In the past decade, after thirty years in the deep freeze, research into the medicinal use of psychedelic drugs, ranging from psilocybin to Ketamine, and from MDMA to LSD, has begun to accelerate. FDA-approved pilot studies and clinical trials using the drugs under controlled conditions and in combination with talk therapy have shown they could be used safely, delivering promising results in a wide range of tough-to-treat maladies, including opiate and tobacco addiction, alcoholism, autism, anxiety, depression and Post Traumatic Stress Disorder.
These developments are not surprising to some who remember the first wave of research and even widespread clinical use of psychedelics in the quarter century after the accidental discovery LSD in 1943. A global review of psychedelic studies and clinical results in 1963 concluded: “Some spectacular, and almost unbelievable, results have been achieved by using one dose [of the drugs].”
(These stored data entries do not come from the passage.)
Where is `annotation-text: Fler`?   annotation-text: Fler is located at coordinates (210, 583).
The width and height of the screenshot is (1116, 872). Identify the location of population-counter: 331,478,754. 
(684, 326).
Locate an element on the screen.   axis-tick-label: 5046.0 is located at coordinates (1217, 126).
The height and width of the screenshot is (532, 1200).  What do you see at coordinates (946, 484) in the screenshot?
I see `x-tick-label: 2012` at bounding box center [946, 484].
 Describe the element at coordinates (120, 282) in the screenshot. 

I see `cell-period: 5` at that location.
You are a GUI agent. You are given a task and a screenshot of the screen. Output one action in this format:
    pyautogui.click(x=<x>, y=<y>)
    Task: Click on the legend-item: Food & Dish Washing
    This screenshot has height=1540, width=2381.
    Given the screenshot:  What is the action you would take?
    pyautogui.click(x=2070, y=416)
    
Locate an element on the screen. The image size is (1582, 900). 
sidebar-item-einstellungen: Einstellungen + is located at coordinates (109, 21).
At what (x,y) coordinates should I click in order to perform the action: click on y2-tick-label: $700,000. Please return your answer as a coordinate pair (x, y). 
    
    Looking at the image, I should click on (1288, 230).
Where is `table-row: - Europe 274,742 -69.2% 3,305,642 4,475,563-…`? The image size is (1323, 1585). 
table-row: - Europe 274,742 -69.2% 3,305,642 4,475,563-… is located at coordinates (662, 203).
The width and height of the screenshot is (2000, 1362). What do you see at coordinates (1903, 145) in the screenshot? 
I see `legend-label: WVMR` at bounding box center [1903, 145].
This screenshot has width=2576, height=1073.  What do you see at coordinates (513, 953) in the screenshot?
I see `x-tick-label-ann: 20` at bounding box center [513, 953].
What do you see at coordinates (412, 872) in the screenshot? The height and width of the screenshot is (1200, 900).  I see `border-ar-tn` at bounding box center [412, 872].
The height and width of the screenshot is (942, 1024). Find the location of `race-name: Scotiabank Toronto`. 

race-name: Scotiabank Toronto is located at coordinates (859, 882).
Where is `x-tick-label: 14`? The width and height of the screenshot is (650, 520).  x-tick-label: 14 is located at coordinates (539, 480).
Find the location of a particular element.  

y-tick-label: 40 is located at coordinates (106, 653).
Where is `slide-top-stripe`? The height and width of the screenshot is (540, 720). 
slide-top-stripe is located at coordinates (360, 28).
In 1960, a psychiatrist named Sydney Cohen surveyed the results of 44 physicians who had administered 25,000 doses of LSD or mescaline to 5,000 subjects under widely varying conditions. Cohen found “no instance of serious or prolonged physical side effects” in either those 25,000 sessions or in the wider literature on psychedelic drug studies. Adverse psychological reactions, he found, were rare, and mostly related to pre-existing mental illnesses.
But the powerful drug that was proving surprisingly safe to use in the clinic was creating a panic when used on the streets. The mushrooming popular abuse of psychedelics in the late 1960s, particularly by unscreened young people taking it in uncontrolled environments, struck such a sensitive cultural and political nerve that it left the drugs, and the scientists who worked with them, severely stigmatized for more than a generation.
“It was if psychedelic drugs had become undiscovered,” one researcher recalled.
Ironically, the criminalization of the possession of psychedelic drugs in 1970 and the attendant passion of the authorities’ anti-drug crusade did little to slow the spread of recreational abuse, but effectively shut all research into possible beneficial uses down cold.
In the three decades that followed, an underground network of therapists continued to use the now illegal compounds in treatment of psychological maladies. In the late 1970s, with the rediscovery of the psychoactive effects of the synthetic psychedelic 3,4-methylenedioxy-N-methylamphetamine, or MDMA, these underground therapists found a compound many felt was even more useful in combination with therapy than the classic psychedelics – avoiding the unpredictable effects and anxiety-provoking visions that sometimes arose, as well as creating an almost instant bond with the therapist. MDMA also had the advantage of not yet being illegal.
As the government prepared to rectify that in 1985, a coalition of credentialed doctors and scientist allied with those in the psychedelic underground to take the attempt to rehabilitate the drugs and bring back the hope of the 50s and 60s that they could become a powerful tool in psychotherapy. They sued the Drug Enforcement Agency (DEA) to prevent them from placing MDMA on Schedule I of the Controlled Substances Act, the most restrictive category referred for highly dangerous drugs with no medical benefit.
After months of hearings and volumes of testimony, the presiding judge ruled dramatically in the plaintiffs’ favor – MDMA he declared, was neither particularly dangerous when used in a clinical setting nor without medical value.
The DEA simply ignored the ruling, which was not legally binding, and MDMA therapy went back underground. But some of those behind the challenge refused to surrender. If they couldn’t prove their case in court, they would do it in the lab. It took better than a decade and a slowly changing culture, but as the 20th Century came to a close, the Food and Drug Administration began to once again approve clinical trials giving psychedelics to humans to test everything from whether they could reliably produce a profound spiritual experience to help people stop smoking.